» Materials provided
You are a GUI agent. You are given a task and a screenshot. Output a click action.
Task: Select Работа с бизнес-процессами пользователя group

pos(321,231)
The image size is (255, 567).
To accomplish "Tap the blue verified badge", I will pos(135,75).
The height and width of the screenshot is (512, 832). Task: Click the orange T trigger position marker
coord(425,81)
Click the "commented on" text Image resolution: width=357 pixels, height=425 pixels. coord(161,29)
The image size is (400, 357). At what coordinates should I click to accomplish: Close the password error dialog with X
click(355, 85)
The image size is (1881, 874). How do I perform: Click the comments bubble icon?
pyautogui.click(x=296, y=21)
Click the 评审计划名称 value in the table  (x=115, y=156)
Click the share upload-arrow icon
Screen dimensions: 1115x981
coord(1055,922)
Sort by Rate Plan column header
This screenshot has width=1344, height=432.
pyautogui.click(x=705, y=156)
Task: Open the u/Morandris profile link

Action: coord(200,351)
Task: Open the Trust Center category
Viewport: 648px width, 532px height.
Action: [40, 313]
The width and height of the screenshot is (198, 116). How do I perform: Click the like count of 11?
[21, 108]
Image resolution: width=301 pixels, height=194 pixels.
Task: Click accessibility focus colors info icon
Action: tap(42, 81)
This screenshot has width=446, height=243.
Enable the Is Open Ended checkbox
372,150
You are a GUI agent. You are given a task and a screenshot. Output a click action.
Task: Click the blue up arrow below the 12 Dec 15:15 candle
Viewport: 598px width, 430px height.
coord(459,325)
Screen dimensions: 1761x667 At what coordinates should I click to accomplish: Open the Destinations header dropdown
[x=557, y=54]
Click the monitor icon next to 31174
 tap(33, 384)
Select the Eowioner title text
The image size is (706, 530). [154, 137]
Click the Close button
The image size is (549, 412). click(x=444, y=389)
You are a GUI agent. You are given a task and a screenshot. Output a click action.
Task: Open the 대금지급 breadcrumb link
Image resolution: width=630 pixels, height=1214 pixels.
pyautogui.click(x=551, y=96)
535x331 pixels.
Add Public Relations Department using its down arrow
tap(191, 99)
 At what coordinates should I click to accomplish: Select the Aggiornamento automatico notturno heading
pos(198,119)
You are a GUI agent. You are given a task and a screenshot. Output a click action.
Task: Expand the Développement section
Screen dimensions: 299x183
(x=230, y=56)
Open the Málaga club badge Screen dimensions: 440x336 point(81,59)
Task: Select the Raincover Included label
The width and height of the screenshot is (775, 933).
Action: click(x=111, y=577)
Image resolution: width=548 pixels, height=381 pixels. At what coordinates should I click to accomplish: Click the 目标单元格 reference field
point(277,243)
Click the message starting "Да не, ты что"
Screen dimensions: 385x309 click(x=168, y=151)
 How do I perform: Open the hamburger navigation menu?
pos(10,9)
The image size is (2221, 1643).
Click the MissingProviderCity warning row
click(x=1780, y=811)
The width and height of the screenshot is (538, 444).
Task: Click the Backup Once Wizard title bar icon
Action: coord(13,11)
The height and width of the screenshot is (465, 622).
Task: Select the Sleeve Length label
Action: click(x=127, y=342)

» To do
The whole listing above, restated word for word, is the required answer.

» The answer
You are a GUI agent. You are given a task and a screenshot. Output a click action.
Task: Select Работа с бизнес-процессами пользователя group

pos(321,231)
The image size is (255, 567).
To accomplish "Tap the blue verified badge", I will pos(135,75).
The height and width of the screenshot is (512, 832). Task: Click the orange T trigger position marker
coord(425,81)
Click the "commented on" text Image resolution: width=357 pixels, height=425 pixels. coord(161,29)
The image size is (400, 357). At what coordinates should I click to accomplish: Close the password error dialog with X
click(355, 85)
The image size is (1881, 874). How do I perform: Click the comments bubble icon?
pyautogui.click(x=296, y=21)
Click the 评审计划名称 value in the table  (x=115, y=156)
Click the share upload-arrow icon
Screen dimensions: 1115x981
coord(1055,922)
Sort by Rate Plan column header
This screenshot has width=1344, height=432.
pyautogui.click(x=705, y=156)
Task: Open the u/Morandris profile link

Action: coord(200,351)
Task: Open the Trust Center category
Viewport: 648px width, 532px height.
Action: [40, 313]
The width and height of the screenshot is (198, 116). How do I perform: Click the like count of 11?
[21, 108]
Image resolution: width=301 pixels, height=194 pixels.
Task: Click accessibility focus colors info icon
Action: tap(42, 81)
This screenshot has width=446, height=243.
Enable the Is Open Ended checkbox
372,150
You are a GUI agent. You are given a task and a screenshot. Output a click action.
Task: Click the blue up arrow below the 12 Dec 15:15 candle
Viewport: 598px width, 430px height.
coord(459,325)
Screen dimensions: 1761x667 At what coordinates should I click to accomplish: Open the Destinations header dropdown
[x=557, y=54]
Click the monitor icon next to 31174
 tap(33, 384)
Select the Eowioner title text
The image size is (706, 530). [154, 137]
Click the Close button
The image size is (549, 412). click(x=444, y=389)
You are a GUI agent. You are given a task and a screenshot. Output a click action.
Task: Open the 대금지급 breadcrumb link
Image resolution: width=630 pixels, height=1214 pixels.
pyautogui.click(x=551, y=96)
535x331 pixels.
Add Public Relations Department using its down arrow
tap(191, 99)
 At what coordinates should I click to accomplish: Select the Aggiornamento automatico notturno heading
pos(198,119)
You are a GUI agent. You are given a task and a screenshot. Output a click action.
Task: Expand the Développement section
Screen dimensions: 299x183
(x=230, y=56)
Open the Málaga club badge Screen dimensions: 440x336 point(81,59)
Task: Select the Raincover Included label
The width and height of the screenshot is (775, 933).
Action: click(x=111, y=577)
Image resolution: width=548 pixels, height=381 pixels. At what coordinates should I click to accomplish: Click the 目标单元格 reference field
point(277,243)
Click the message starting "Да не, ты что"
Screen dimensions: 385x309 click(x=168, y=151)
 How do I perform: Open the hamburger navigation menu?
pos(10,9)
The image size is (2221, 1643).
Click the MissingProviderCity warning row
click(x=1780, y=811)
The width and height of the screenshot is (538, 444).
Task: Click the Backup Once Wizard title bar icon
Action: coord(13,11)
The height and width of the screenshot is (465, 622).
Task: Select the Sleeve Length label
Action: click(x=127, y=342)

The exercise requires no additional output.